PALERMO, 10 GIUGNO 2013 – Sette ore per leggere 165 pagine di memoria difensiva. La maratona del generale Mario Mori al processo che lo vede imputato insieme al colonello Mauro Obinu per favoreggiamento aggravato a Cosa nostra, si è conclusa questa mattina.
Mori ha continuato a negare l’intera architettura dei pm ma un passaggio lo dedica al regime del carcere duro: “L’unico, chiaro indirizzo di natura politico-amministrativa che possa apparire come una concessione verso Cosa nostra, di cui ho conoscenza è stato quello, operato dal Ministero della Giustizia nel corso dell’autunno del 1993, e proseguito poi nei mesi seguenti, della riduzione del numero dei detenuti sottoposti al 41 bis”.
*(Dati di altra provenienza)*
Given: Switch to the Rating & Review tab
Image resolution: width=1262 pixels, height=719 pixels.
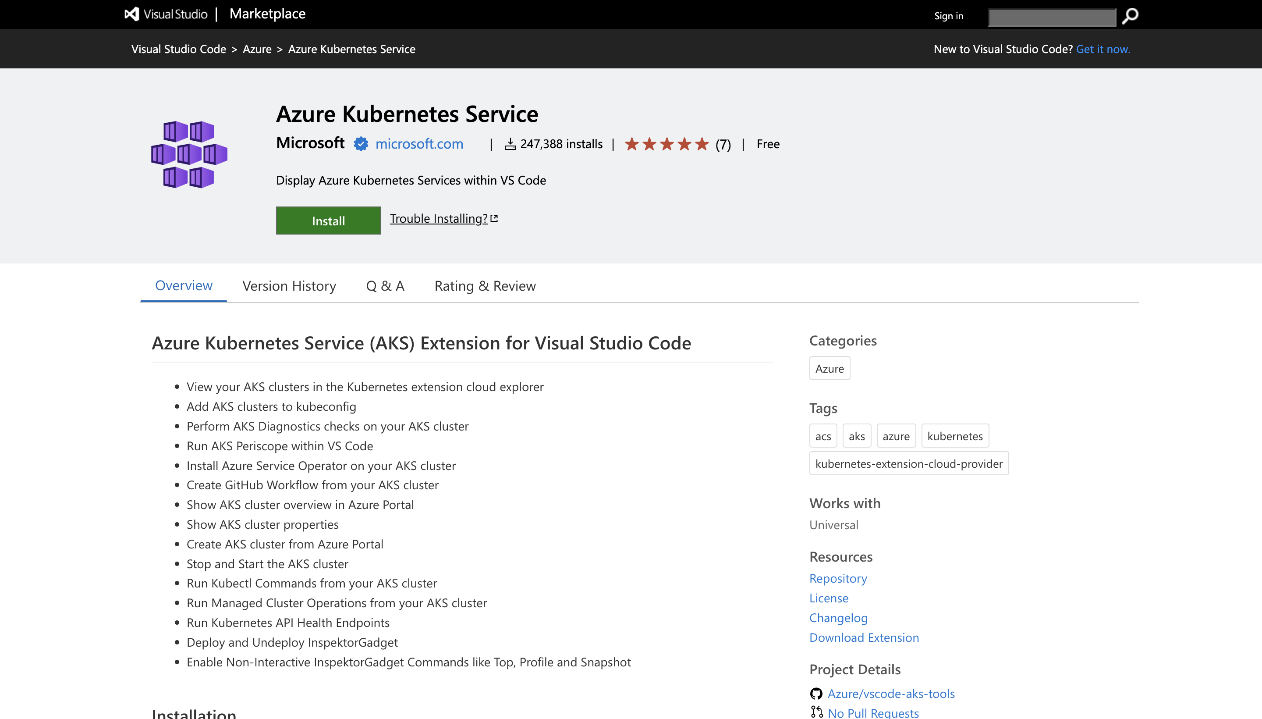Looking at the screenshot, I should coord(485,284).

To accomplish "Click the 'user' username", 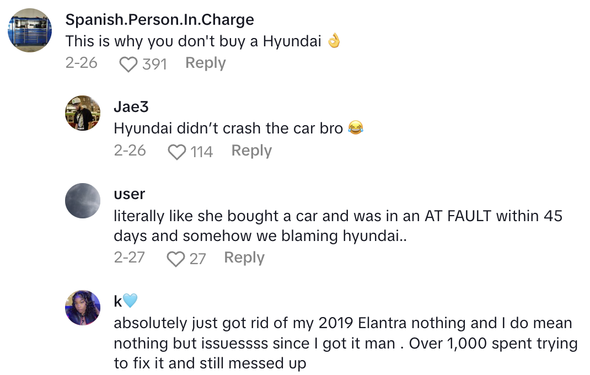I will click(x=130, y=194).
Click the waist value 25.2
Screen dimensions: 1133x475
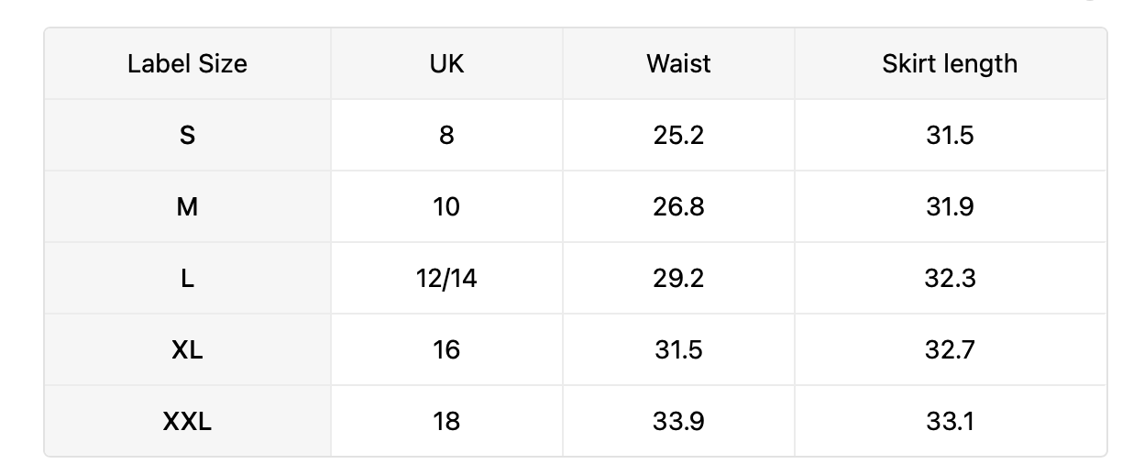[x=678, y=135]
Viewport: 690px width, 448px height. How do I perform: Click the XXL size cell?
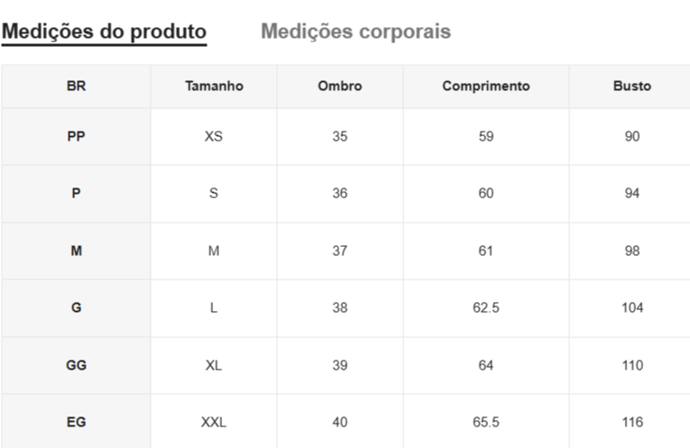click(214, 423)
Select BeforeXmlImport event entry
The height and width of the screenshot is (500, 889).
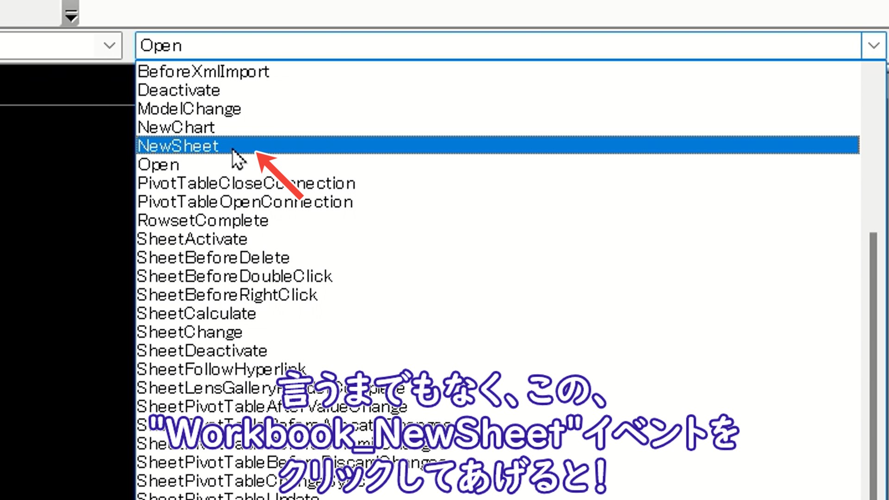coord(203,72)
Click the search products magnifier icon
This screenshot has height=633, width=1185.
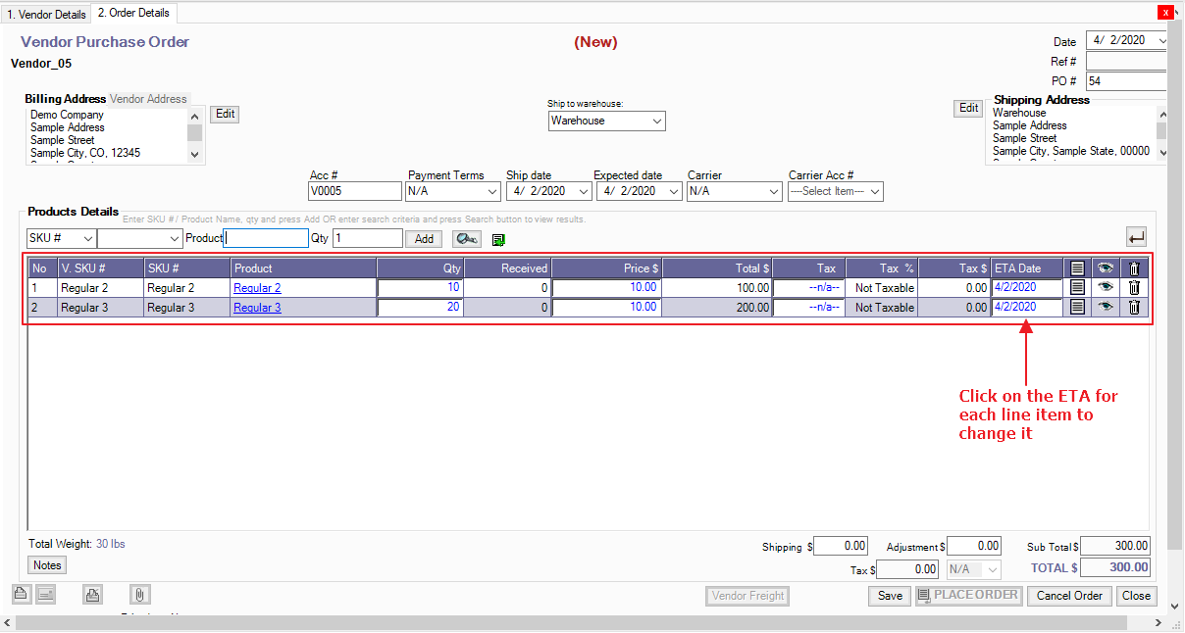tap(466, 239)
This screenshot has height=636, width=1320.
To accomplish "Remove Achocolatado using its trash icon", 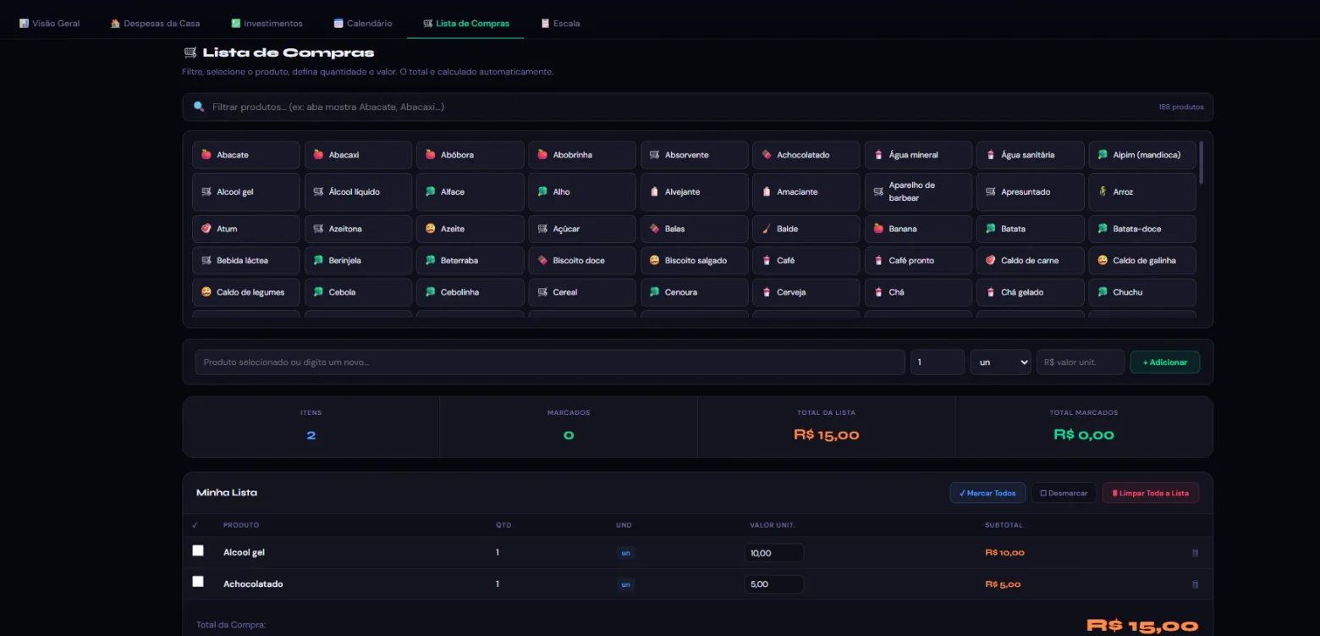I will coord(1195,584).
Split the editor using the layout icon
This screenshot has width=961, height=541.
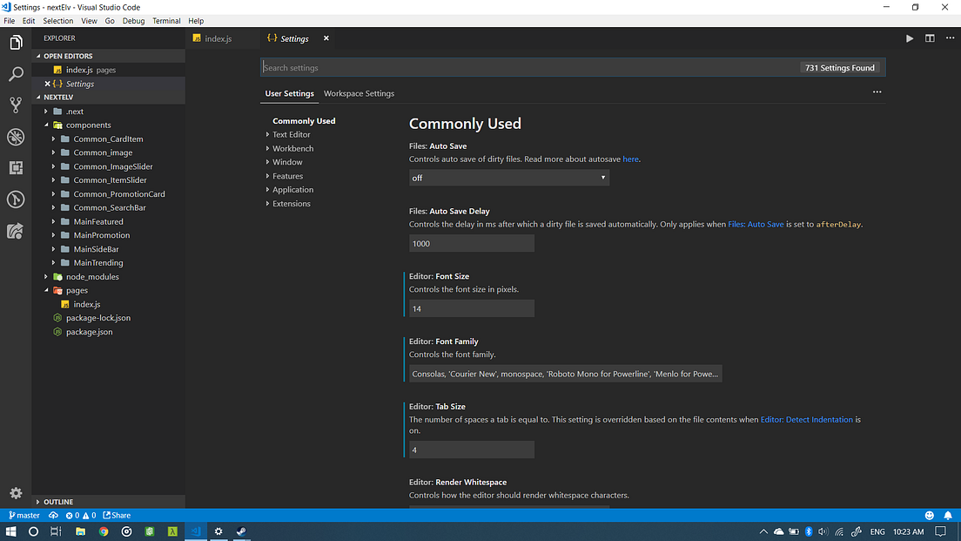930,38
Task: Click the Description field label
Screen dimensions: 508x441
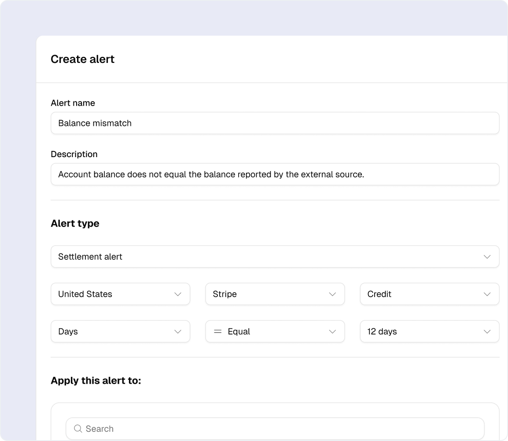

Ma aggiunge che si tratta di una decisione della quale la classe politica “debba eventualmente rispondere, ma in sede politica”. Poi la conclusione: “Attendiamo quindi serenamente il vostro giudizio, intimamente persuasi, comunque, di avere sempre operato correttamente, non solo nel doveroso rispetto delle leggi, ma anche e soprattutto nell’osservanza delle regole deontologiche poste a base dei nostri convincimenti, della nostre scelte professionali e del nostro status di militari”.
Fra il pubblico è presente il tributarista Gianni Lapis, coinvolto in passato in un’inchiesta con Massimo Ciancimino e che “condivide” uno degli avvocati di Mori e Obinu che lo assiste in un altro procedimento che lo vede indagato per riciclaggio. Si tratta del legale Enzo Musco che è il primo a pronunciare l’arringa difensiva.